─── PASSAGE PROVIDED

Analyst Intel

4 December 2020

PULSE | Consistency key for the long-term

By Mel Croad

Despite the turmoil that descended on global markets in the wake of covid-19, farm gate prices for sheep and beef have weathered the storm.

While lower than 12 months ago, farm gate prices have been void of erratic movements linked to procurement wars or volatile export market conditions. Over the last six weeks, AgriHQ data shows lamb slaughter prices have maintained a relatively even keel, averaging $7.10/kg in the North Island and $7.00/kg in the South Island.

It’s unusual for lamb prices to trade sideways through this time. This steadiness comes from meat companies forgoing procurement battles, instead aligning more closely with export returns. Beef prices have tracked a similar path, albeit at a lower level to September. While beef and lamb prices have begun their seasonal descent, it’s likely to occur more uniformly than last year.

──────
─── DATASET SECTION

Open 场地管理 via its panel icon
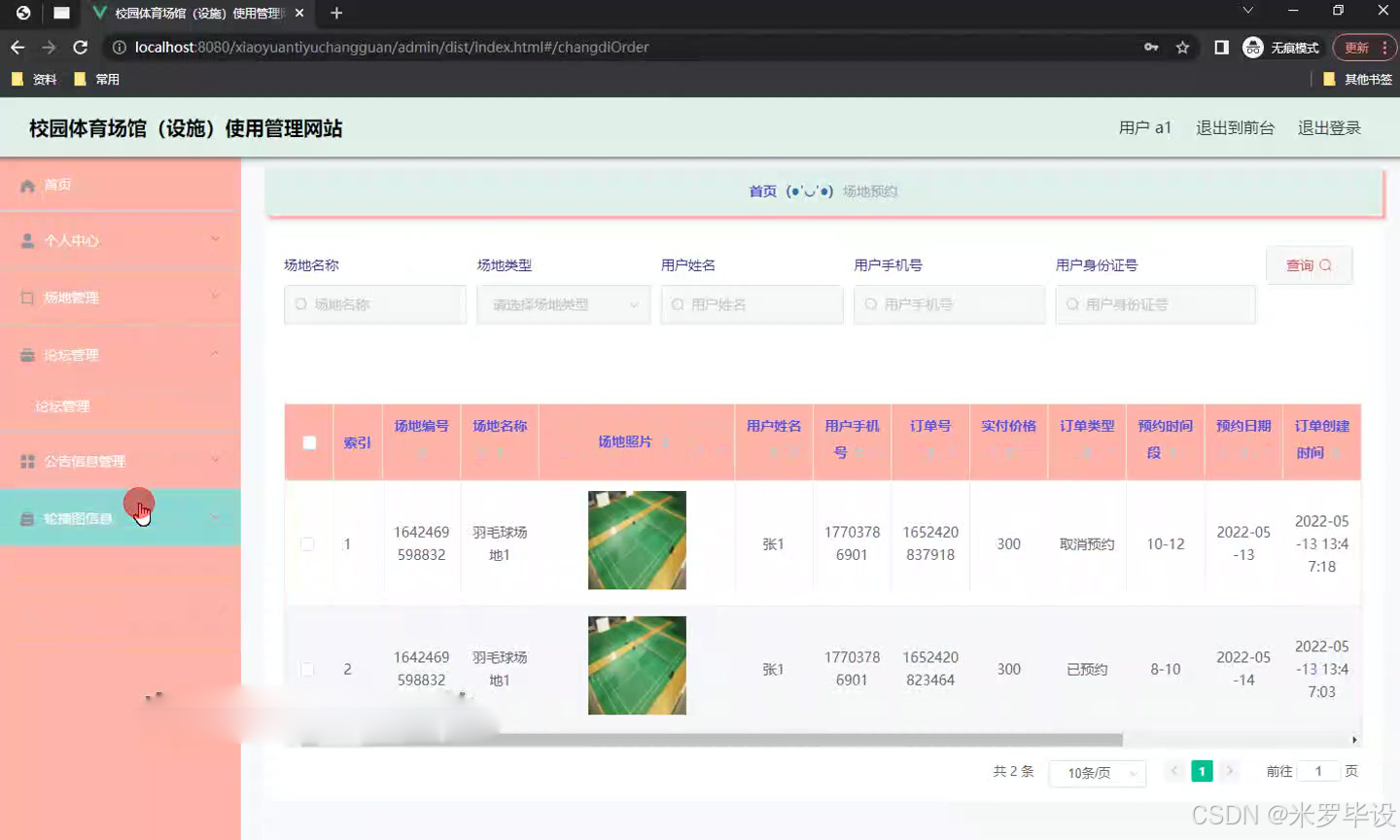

──────

TASKS FOR THIS EXERCISE =
**1)** In the PULSE article, what average lamb slaughter price did AgriHQ data show for the North Island over the last six weeks?
**2)** Update the PULSE article starting at "Analyst Intel" and ending at "weathered the storm.", changing "turmoil" to "upheaval".

WRITTEN ANSWERS =
**1)** $7.10/kg

**2)**
Analyst Intel

4 December 2020

PULSE | Consistency key for the long-term

By Mel Croad

Despite the upheaval that descended on global markets in the wake of covid-19, farm gate prices for sheep and beef have weathered the storm.